(Records from a pointing dataset)
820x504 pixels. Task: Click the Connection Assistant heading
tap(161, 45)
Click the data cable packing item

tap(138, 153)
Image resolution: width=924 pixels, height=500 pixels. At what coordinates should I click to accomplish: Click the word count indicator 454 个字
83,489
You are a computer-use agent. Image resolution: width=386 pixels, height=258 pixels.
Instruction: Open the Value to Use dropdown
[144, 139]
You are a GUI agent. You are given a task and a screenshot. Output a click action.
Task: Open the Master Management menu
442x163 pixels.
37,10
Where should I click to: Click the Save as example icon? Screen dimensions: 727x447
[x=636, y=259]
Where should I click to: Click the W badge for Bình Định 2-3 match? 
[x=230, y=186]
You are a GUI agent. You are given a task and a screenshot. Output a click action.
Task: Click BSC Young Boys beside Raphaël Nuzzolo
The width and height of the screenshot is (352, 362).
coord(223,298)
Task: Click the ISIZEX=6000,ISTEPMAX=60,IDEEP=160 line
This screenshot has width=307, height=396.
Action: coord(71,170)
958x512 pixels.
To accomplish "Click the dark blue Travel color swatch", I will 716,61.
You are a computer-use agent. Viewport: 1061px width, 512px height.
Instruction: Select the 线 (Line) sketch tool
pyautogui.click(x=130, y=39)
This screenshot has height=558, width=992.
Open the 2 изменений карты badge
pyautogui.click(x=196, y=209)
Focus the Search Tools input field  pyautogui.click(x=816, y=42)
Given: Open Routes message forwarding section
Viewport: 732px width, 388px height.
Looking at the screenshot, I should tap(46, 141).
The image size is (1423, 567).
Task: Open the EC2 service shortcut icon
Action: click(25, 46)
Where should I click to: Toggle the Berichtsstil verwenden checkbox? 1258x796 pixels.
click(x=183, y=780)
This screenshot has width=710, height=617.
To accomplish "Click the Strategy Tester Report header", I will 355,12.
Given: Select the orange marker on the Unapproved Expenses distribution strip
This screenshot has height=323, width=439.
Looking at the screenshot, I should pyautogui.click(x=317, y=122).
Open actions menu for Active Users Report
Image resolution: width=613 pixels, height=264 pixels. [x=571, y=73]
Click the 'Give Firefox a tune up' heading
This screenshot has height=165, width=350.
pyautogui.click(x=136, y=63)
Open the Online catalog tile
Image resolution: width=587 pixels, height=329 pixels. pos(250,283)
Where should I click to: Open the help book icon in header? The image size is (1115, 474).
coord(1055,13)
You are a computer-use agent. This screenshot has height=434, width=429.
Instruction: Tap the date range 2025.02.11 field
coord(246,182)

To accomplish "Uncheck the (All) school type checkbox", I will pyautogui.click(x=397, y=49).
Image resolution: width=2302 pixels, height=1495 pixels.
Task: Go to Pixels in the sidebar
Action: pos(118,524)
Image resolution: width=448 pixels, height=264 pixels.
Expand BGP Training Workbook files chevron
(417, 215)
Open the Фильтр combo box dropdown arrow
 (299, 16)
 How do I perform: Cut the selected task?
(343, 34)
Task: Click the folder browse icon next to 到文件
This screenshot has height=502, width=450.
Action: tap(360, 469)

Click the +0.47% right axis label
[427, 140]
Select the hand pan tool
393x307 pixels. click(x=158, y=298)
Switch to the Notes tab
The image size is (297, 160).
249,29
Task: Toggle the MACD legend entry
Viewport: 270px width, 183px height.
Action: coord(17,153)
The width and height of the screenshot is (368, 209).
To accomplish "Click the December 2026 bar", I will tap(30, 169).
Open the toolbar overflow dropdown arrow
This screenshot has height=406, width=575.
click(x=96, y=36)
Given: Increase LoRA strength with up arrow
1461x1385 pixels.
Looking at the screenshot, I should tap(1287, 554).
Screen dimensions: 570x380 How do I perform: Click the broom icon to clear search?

▶ _WHAT YOU WILL DO_: Rewrite the lines above as a JSON list of strings with one string per line, leaving out blank lines.

▶ _WORKED ANSWER_:
[
  "820x504 pixels. Task: Click the Connection Assistant heading",
  "tap(161, 45)",
  "Click the data cable packing item",
  "tap(138, 153)",
  "Image resolution: width=924 pixels, height=500 pixels. At what coordinates should I click to accomplish: Click the word count indicator 454 个字",
  "83,489",
  "You are a computer-use agent. Image resolution: width=386 pixels, height=258 pixels.",
  "Instruction: Open the Value to Use dropdown",
  "[144, 139]",
  "You are a GUI agent. You are given a task and a screenshot. Output a click action.",
  "Task: Open the Master Management menu",
  "442x163 pixels.",
  "37,10",
  "Where should I click to: Click the Save as example icon? Screen dimensions: 727x447",
  "[x=636, y=259]",
  "Where should I click to: Click the W badge for Bình Định 2-3 match? ",
  "[x=230, y=186]",
  "You are a GUI agent. You are given a task and a screenshot. Output a click action.",
  "Task: Click BSC Young Boys beside Raphaël Nuzzolo",
  "The width and height of the screenshot is (352, 362).",
  "coord(223,298)",
  "Task: Click the ISIZEX=6000,ISTEPMAX=60,IDEEP=160 line",
  "This screenshot has width=307, height=396.",
  "Action: coord(71,170)",
  "958x512 pixels.",
  "To accomplish \"Click the dark blue Travel color swatch\", I will 716,61.",
  "You are a computer-use agent. Viewport: 1061px width, 512px height.",
  "Instruction: Select the 线 (Line) sketch tool",
  "pyautogui.click(x=130, y=39)",
  "This screenshot has height=558, width=992.",
  "Open the 2 изменений карты badge",
  "pyautogui.click(x=196, y=209)",
  "Focus the Search Tools input field  pyautogui.click(x=816, y=42)",
  "Given: Open Routes message forwarding section",
  "Viewport: 732px width, 388px height.",
  "Looking at the screenshot, I should tap(46, 141).",
  "The image size is (1423, 567).",
  "Task: Open the EC2 service shortcut icon",
  "Action: click(25, 46)",
  "Where should I click to: Toggle the Berichtsstil verwenden checkbox? 1258x796 pixels.",
  "click(x=183, y=780)",
  "This screenshot has width=710, height=617.",
  "To accomplish \"Click the Strategy Tester Report header\", I will 355,12.",
  "Given: Select the orange marker on the Unapproved Expenses distribution strip",
  "This screenshot has height=323, width=439.",
  "Looking at the screenshot, I should pyautogui.click(x=317, y=122).",
  "Open actions menu for Active Users Report",
  "Image resolution: width=613 pixels, height=264 pixels. [x=571, y=73]",
  "Click the 'Give Firefox a tune up' heading",
  "This screenshot has height=165, width=350.",
  "pyautogui.click(x=136, y=63)",
  "Open the Online catalog tile",
  "Image resolution: width=587 pixels, height=329 pixels. pos(250,283)",
  "Where should I click to: Open the help book icon in header? The image size is (1115, 474).",
  "coord(1055,13)",
  "You are a computer-use agent. This screenshot has height=434, width=429.",
  "Instruction: Tap the date range 2025.02.11 field",
  "coord(246,182)",
  "To accomplish \"Uncheck the (All) school type checkbox\", I will pyautogui.click(x=397, y=49).",
  "Image resolution: width=2302 pixels, height=1495 pixels.",
  "Task: Go to Pixels in the sidebar",
  "Action: pos(118,524)",
  "Image resolution: width=448 pixels, height=264 pixels.",
  "Expand BGP Training Workbook files chevron",
  "(417, 215)",
  "Open the Фильтр combo box dropdown arrow",
  " (299, 16)",
  " How do I perform: Cut the selected task?",
  "(343, 34)",
  "Task: Click the folder browse icon next to 到文件",
  "This screenshot has height=502, width=450.",
  "Action: tap(360, 469)",
  "Click the +0.47% right axis label",
  "[427, 140]",
  "Select the hand pan tool",
  "393x307 pixels. click(x=158, y=298)",
  "Switch to the Notes tab",
  "The image size is (297, 160).",
  "249,29",
  "Task: Toggle the MACD legend entry",
  "Viewport: 270px width, 183px height.",
  "Action: coord(17,153)",
  "The width and height of the screenshot is (368, 209).",
  "To accomplish \"Click the December 2026 bar\", I will tap(30, 169).",
  "Open the toolbar overflow dropdown arrow",
  "This screenshot has height=406, width=575.",
  "click(x=96, y=36)",
  "Given: Increase LoRA strength with up arrow",
  "1461x1385 pixels.",
  "Looking at the screenshot, I should tap(1287, 554).",
  "Screen dimensions: 570x380 How do I perform: Click the broom icon to clear search?"
]